Подогреваемый шутливыми намеками Синявина, теперь засмеялся и Храпков.
— Конечно, сестер не трудно обмануть…
— Кто, скажем, имеет опыт в этом деле. Вам, наверное, поверят? — в том же тоне продолжал инженер.
— Как богу! — Храпков тоже поддался этому настроению, но тотчас опомнился и, изменив тему разговора, продолжал снова жаловаться на свою судьбу — Меня, вы знаете, больше всего беспокоит вот это мое соседство. Собственно, тут и не поймешь, кто у кого сосед. Дом-то ее! Ну, конечно, она мать, забавляется с ребенком, громко разговаривает, принимает каких-то знакомых. Живет… А мне больно. Какое она имеет право?
Синявин чем дальше, тем больше удивлялся, разводил руками. Вместо того чтобы посочувствовать ему, делал вид, что крайне поражен, и снова вдруг начинал хохотать.
— Фабиола, ха-ха-ха! Евгений Викторович, да побойтесь бога! Любовь Прохоровна ему мешает! — произнес Синявин и тут же спросил тихо: — А она дома? Нет? Ха-ха-ха, такая жена! Что случилось? Она стала матерью, чудак вы, право. Да я на месте врача всем женщинам такое бы советовал, и в первую очередь — Таисии Трофимовне.

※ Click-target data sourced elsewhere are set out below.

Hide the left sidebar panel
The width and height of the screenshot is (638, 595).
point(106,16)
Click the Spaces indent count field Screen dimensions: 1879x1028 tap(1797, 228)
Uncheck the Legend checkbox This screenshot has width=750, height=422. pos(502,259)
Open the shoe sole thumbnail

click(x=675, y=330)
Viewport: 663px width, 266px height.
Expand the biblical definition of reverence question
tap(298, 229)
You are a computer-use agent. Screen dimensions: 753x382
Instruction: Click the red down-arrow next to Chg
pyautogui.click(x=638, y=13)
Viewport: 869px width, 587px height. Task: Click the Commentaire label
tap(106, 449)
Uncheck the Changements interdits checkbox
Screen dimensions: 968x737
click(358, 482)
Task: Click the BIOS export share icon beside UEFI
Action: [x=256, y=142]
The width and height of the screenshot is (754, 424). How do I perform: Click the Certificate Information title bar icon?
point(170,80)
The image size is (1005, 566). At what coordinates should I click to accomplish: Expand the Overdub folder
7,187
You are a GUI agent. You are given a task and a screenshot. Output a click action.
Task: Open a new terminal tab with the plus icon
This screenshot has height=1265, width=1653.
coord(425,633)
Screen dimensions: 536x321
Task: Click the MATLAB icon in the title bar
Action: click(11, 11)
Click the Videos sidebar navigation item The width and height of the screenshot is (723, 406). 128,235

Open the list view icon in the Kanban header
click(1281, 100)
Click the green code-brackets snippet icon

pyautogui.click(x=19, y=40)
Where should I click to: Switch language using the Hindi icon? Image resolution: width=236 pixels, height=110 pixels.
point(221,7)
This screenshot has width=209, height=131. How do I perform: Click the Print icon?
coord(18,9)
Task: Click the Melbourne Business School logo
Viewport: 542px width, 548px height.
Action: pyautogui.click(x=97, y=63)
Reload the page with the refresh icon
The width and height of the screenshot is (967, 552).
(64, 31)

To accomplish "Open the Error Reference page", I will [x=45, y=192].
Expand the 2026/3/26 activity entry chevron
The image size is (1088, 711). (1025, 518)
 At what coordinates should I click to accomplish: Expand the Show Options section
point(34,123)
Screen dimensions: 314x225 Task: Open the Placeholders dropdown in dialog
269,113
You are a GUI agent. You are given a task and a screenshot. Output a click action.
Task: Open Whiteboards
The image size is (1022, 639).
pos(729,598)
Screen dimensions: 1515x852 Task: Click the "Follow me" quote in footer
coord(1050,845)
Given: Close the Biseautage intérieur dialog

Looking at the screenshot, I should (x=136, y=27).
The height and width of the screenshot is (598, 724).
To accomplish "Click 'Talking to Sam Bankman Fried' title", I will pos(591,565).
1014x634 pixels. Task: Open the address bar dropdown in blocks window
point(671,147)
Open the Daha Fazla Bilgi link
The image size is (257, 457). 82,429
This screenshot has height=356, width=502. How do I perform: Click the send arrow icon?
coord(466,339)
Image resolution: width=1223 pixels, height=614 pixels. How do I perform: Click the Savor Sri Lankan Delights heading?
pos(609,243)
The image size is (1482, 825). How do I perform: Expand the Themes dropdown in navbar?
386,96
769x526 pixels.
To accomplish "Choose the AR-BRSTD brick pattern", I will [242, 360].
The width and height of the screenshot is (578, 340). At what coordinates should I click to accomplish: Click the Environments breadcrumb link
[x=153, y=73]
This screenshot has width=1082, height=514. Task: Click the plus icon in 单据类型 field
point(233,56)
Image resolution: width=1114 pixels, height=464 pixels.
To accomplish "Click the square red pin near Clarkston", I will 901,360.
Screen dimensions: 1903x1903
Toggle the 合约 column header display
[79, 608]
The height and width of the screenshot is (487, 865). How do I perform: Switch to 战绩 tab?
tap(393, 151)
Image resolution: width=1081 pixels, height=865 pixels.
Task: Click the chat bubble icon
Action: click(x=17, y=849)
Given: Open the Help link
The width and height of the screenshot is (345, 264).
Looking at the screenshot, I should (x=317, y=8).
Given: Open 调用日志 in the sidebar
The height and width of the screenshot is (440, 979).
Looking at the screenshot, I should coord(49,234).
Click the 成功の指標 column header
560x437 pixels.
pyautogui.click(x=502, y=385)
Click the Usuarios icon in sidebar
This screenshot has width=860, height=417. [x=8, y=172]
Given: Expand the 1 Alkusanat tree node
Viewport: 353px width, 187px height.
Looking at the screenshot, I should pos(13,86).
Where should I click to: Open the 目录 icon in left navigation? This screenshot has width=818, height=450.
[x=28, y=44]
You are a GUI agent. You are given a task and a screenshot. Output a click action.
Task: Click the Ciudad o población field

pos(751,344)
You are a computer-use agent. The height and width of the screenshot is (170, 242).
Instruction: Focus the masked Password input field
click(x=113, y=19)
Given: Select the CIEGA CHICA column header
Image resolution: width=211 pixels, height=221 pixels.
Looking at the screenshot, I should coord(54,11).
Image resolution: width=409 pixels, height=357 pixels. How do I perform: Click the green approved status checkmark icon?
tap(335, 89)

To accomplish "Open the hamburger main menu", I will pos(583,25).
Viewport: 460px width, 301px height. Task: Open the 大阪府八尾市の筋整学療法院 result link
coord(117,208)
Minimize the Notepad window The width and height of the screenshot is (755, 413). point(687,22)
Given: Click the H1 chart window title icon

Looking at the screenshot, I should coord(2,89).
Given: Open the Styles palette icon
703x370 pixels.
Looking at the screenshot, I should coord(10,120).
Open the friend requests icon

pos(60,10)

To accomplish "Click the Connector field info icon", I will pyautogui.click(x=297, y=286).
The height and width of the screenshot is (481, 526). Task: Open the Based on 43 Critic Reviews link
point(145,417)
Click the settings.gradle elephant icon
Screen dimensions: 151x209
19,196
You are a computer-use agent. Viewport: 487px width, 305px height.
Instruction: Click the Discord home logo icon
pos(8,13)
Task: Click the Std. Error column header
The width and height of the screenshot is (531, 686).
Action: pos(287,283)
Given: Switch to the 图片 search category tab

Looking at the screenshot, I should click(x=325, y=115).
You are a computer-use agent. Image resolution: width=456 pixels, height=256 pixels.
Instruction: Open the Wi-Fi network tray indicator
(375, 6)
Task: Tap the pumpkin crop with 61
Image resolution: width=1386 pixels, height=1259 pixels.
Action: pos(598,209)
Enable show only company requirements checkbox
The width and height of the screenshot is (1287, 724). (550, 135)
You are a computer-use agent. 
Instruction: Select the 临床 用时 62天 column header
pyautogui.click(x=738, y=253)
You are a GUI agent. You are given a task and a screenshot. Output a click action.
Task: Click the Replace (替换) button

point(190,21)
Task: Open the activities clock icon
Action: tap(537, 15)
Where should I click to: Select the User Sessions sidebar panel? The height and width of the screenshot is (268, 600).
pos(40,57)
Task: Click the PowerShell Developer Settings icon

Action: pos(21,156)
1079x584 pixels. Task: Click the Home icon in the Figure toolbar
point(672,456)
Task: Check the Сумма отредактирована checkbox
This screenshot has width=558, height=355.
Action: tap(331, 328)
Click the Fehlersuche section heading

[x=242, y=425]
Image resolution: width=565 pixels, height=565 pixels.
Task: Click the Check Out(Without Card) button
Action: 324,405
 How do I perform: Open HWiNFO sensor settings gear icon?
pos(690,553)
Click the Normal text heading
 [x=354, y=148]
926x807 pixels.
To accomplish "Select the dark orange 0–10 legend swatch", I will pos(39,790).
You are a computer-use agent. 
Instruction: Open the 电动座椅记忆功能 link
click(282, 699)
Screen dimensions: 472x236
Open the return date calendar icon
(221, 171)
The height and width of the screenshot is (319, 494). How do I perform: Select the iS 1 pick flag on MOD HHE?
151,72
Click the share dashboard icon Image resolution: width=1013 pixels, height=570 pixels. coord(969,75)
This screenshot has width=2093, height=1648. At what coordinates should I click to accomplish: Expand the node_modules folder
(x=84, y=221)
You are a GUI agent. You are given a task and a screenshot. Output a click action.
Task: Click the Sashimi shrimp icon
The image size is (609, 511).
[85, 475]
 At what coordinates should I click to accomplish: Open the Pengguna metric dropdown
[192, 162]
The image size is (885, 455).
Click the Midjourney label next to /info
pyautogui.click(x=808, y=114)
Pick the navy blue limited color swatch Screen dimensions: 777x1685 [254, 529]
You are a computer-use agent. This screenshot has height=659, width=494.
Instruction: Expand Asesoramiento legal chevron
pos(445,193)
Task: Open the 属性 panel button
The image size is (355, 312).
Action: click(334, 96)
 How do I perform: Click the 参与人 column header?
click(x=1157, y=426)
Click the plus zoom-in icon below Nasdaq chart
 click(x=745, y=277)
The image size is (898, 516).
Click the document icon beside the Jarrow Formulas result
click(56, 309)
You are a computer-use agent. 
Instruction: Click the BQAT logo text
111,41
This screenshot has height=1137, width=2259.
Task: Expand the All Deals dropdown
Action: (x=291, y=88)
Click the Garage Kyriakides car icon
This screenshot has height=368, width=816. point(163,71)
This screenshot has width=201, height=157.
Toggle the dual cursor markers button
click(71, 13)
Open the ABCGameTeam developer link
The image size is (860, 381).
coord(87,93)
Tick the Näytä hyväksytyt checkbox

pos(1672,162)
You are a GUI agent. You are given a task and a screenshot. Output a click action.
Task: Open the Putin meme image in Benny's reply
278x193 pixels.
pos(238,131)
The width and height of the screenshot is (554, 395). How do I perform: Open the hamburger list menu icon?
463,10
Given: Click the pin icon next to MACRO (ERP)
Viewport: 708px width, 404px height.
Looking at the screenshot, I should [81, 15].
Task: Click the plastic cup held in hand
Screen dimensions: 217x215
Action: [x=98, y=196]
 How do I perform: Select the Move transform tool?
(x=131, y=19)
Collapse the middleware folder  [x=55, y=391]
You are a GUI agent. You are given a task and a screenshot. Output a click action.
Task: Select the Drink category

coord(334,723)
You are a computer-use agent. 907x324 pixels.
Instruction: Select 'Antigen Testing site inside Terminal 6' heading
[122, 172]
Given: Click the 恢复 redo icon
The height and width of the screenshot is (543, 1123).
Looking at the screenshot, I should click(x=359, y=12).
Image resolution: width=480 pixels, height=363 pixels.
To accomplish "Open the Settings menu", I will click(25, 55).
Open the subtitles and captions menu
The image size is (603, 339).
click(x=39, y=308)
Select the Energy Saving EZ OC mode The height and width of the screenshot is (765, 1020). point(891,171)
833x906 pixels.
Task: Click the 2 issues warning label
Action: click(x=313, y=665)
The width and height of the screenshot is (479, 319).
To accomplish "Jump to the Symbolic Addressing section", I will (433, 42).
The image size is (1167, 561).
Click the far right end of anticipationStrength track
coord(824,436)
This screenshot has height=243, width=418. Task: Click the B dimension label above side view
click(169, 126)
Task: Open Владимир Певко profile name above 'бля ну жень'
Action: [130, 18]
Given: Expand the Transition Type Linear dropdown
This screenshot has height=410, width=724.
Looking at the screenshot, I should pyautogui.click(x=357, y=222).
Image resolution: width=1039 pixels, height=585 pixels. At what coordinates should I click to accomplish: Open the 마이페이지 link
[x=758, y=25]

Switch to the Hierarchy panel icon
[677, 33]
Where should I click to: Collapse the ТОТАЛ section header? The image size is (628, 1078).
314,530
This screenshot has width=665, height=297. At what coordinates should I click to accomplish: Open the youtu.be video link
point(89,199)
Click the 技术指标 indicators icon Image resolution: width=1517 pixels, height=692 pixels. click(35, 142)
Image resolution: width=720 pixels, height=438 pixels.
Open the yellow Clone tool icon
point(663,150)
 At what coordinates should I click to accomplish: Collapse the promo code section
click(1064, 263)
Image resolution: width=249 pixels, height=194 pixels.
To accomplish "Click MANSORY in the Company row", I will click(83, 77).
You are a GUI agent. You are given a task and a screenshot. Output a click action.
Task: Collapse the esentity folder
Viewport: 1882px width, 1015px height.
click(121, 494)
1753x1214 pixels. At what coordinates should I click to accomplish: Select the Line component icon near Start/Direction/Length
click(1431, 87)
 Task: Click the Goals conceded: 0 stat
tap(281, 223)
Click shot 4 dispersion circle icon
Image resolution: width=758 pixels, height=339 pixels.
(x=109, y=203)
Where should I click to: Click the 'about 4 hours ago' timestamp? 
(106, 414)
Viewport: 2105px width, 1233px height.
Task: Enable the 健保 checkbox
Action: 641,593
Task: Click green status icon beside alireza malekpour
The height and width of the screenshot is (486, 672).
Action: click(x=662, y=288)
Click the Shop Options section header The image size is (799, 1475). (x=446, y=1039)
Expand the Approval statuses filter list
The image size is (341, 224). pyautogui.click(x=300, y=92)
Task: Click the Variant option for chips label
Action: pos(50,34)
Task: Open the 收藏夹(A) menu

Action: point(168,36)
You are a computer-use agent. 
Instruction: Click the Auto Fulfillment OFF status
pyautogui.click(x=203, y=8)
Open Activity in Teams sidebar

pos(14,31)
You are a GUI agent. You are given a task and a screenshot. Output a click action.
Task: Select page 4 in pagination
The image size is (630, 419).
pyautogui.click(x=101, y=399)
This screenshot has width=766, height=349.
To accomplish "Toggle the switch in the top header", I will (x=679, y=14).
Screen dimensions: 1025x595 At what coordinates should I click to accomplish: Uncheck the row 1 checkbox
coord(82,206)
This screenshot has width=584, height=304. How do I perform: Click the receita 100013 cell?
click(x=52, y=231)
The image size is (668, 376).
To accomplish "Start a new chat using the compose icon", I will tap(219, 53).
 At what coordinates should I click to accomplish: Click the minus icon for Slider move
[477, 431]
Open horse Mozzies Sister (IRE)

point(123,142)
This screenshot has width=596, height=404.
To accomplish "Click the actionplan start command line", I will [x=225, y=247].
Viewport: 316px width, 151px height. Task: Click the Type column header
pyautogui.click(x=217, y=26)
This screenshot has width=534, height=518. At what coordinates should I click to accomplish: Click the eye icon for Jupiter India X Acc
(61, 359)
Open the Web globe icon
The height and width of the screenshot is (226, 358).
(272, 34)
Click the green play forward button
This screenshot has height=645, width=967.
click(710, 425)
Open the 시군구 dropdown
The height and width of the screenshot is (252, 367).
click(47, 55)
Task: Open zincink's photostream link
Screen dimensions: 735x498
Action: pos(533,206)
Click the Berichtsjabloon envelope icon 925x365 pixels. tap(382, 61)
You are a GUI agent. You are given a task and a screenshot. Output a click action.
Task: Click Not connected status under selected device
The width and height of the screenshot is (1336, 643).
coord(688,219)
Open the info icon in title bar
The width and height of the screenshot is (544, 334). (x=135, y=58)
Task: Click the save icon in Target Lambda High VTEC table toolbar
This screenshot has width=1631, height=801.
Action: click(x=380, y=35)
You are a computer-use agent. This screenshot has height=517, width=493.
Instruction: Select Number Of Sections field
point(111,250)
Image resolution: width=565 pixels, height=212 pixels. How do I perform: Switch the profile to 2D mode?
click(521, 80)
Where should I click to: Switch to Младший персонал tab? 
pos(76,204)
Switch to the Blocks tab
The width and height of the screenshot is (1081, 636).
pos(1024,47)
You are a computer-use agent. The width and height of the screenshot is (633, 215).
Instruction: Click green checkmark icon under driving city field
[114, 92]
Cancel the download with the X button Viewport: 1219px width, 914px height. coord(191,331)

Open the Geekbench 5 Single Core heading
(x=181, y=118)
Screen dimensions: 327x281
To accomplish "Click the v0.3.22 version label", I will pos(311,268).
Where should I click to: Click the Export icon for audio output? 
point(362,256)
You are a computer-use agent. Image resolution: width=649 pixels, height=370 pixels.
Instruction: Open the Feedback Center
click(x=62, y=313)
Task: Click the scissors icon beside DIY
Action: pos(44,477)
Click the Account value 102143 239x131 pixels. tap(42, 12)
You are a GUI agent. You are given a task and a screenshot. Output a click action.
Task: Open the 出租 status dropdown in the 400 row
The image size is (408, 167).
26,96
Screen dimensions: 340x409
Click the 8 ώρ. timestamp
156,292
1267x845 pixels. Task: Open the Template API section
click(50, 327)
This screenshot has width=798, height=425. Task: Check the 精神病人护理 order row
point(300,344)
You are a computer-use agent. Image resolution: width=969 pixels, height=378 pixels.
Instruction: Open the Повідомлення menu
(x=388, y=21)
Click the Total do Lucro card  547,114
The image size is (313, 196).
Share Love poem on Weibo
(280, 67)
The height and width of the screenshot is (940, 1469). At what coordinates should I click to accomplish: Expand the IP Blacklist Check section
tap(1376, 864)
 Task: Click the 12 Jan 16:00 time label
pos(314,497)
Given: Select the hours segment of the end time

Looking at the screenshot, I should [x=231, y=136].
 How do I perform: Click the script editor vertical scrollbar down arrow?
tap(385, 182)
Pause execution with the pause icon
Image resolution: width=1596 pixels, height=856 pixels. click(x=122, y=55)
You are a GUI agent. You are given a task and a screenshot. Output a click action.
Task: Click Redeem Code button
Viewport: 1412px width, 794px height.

Трудно было устоять против его искреннего, дружеского смеха, которым он сопровождал свои слова. Храпков не выдерживал и тоже смеялся в тон Синявину.
Он наблюдал, как у Синявина от смеха двигался живот, и невольно хватался за свой. «Что же это такое «Фабиола»?» — попытался он вспомнить. Не припомнив, решил: может, и в самом деле «Фабиола»? От такой мысли он по-настоящему засмеялся, упав в кресло.
— Фабиола, Александр Данилович? — спросил он, смеясь.
— Фабиола, Евгений Викторович, ха-ха-ха! — отмахивался Синявин, вытирая слезы от смеха.
В дверь, которая вела из комнаты Любови Прохоровны, постучали, вначале тихо, а потом сильнее. Храпков вскочил и молча открыл ее.
Смех тотчас оборвался. Храпков отпрянул от двери и, став спиной к окну, старательно искал пуговицы и петли своей роскошной пиджачной пары. Но, к сожалению, это ему с трудом удавалось. Он посмотрел на Синявина — тот медленно поднимался с дивана, обитого кожей, отряхивался, будто он сидел на куче мелкого цепляющегося сена. Глазами он спрашивал у Евгения Викторовича — что сие значит? — и от этого взгляда у доктора становилось еще тяжелее на душе.
Шторы на окнах были спущены, и со двора в комнату пробивался лишь бледноватый свет.
На пороге комнаты Любови Прохоровны стоял, с фуражкой в руке, одетый в осеннее пальто, едва узнаваемый, с бритыми усами и с модной рыжей бородкой-эспаньолкой, инженер Преображенский.